◆ Recorded information ◆
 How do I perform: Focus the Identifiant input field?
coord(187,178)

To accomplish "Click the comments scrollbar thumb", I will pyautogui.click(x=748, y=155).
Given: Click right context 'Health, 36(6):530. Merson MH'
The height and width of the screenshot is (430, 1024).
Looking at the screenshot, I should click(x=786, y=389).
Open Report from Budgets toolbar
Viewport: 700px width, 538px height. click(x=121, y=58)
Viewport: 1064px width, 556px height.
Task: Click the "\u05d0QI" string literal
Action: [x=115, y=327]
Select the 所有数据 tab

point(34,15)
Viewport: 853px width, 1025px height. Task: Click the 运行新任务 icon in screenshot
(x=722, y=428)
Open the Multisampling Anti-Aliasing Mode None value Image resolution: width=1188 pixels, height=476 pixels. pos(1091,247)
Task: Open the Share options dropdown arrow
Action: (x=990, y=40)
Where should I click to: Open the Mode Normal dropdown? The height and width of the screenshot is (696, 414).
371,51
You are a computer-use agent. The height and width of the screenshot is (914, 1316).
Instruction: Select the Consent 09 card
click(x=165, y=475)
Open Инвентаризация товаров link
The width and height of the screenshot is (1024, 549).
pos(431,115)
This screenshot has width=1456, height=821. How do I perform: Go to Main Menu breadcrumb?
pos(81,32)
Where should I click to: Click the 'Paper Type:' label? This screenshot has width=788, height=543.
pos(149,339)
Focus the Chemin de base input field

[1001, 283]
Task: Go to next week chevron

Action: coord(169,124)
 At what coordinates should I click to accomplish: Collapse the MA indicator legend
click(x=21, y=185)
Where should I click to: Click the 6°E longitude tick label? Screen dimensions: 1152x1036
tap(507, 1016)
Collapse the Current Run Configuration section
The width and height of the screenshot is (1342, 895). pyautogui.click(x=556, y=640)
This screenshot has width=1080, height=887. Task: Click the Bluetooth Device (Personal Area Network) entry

◆ What the exercise asks ◆
Rewrite everything from the start of the items down to the line containing "[1001, 283]" as a numbered list, leaving out blank lines.

◆ Result of this task ◆
1.  How do I perform: Focus the Identifiant input field?
2. coord(187,178)
3. To accomplish "Click the comments scrollbar thumb", I will pyautogui.click(x=748, y=155).
4. Given: Click right context 'Health, 36(6):530. Merson MH'
5. The height and width of the screenshot is (430, 1024).
6. Looking at the screenshot, I should click(x=786, y=389).
7. Open Report from Budgets toolbar
8. Viewport: 700px width, 538px height. click(x=121, y=58)
9. Viewport: 1064px width, 556px height.
10. Task: Click the "\u05d0QI" string literal
11. Action: [x=115, y=327]
12. Select the 所有数据 tab
13. point(34,15)
14. Viewport: 853px width, 1025px height. Task: Click the 运行新任务 icon in screenshot
15. (x=722, y=428)
16. Open the Multisampling Anti-Aliasing Mode None value Image resolution: width=1188 pixels, height=476 pixels. pos(1091,247)
17. Task: Open the Share options dropdown arrow
18. Action: (x=990, y=40)
19. Where should I click to: Open the Mode Normal dropdown? The height and width of the screenshot is (696, 414).
20. 371,51
21. You are a computer-use agent. The height and width of the screenshot is (914, 1316).
22. Instruction: Select the Consent 09 card
23. click(x=165, y=475)
24. Open Инвентаризация товаров link
25. The width and height of the screenshot is (1024, 549).
26. pos(431,115)
27. This screenshot has width=1456, height=821. How do I perform: Go to Main Menu breadcrumb?
28. pos(81,32)
29. Where should I click to: Click the 'Paper Type:' label? This screenshot has width=788, height=543.
30. pos(149,339)
31. Focus the Chemin de base input field
32. [1001, 283]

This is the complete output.